Quantenkritisches Verhalten und konkurrierende Zustände

 

 

In Quanten-Spinsystemen kann durch eine Änderung eines Parameters ein Übergang zwischen konkurrierenden Grundzuständen induziert werden. In niedrigdimensionalen Systemen kann dies ein Übergang von einer Spinflüssigkeit mit kurzreichweitigen Dimer-Korrelationen (Bild unten links) in einen Neel-artigen langreichweitig geordneten Grundzustand (unten rechts) sein. Die Anregungen dieser beiden konkurrierenden Zuständen sind grundverschieden, ihre Grundzustandsenergie allerdings bei T=0 entartet.  

 

Der bei T=0 gegebene quantenkritische Punkt wird von Quantenfluktuationen dominiert. Die verallgemeinerte Kopplungskonstante g kann z.B. das Verhältnis von zwei Kopplungskonstanten (g=J1/J2) innerhalb und zwischen Spin-Plaketten sein. Dotierung mit mobilen Ladungsträgern und seltsame Spin-Topologien können diese unstetigen Übergänge induzieren. Wir haben in den letzten Jahren besonders in Einfluss von Frustration, also konkurrierenden Austauschwechselwirkungen, untersucht.

▸ **Deine Aufgabe**
Fasse den Textauszug über quantenkritisches Verhalten in zwei Sätzen zusammen. Die anschließenden Zeilen haben damit nichts zu tun.

▸ **Ausgangsdaten**
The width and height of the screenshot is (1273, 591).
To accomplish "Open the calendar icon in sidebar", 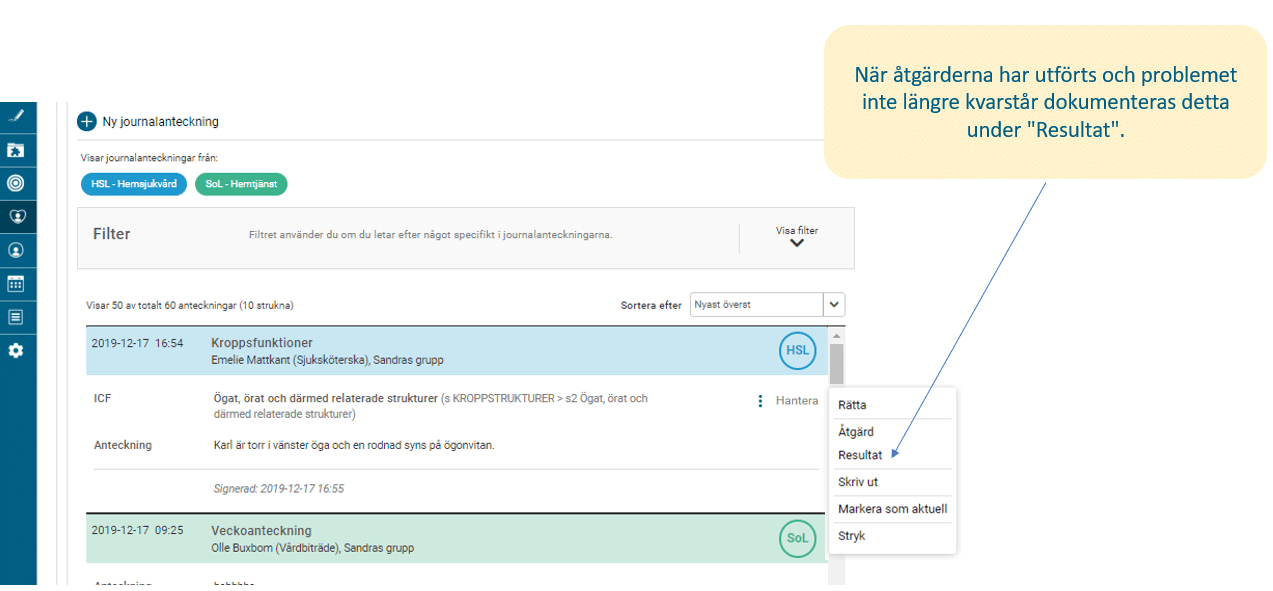I will [x=16, y=284].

▸ **Lösung der Aufgabe**
In Quanten-Spinsystemen lässt sich durch die Änderung eines Parameters ein Übergang zwischen konkurrierenden Grundzuständen auslösen, etwa von einer Spinflüssigkeit mit kurzreichweitigen Dimer-Korrelationen zu einem Neel-artigen, langreichweitig geordneten Grundzustand, deren Anregungen grundverschieden, deren Grundzustandsenergien bei T=0 aber entartet sind. Der quantenkritische Punkt bei T=0 wird von Quantenfluktuationen dominiert, und solche Übergänge können durch Dotierung mit mobilen Ladungsträgern sowie durch seltsame Spin-Topologien induziert werden.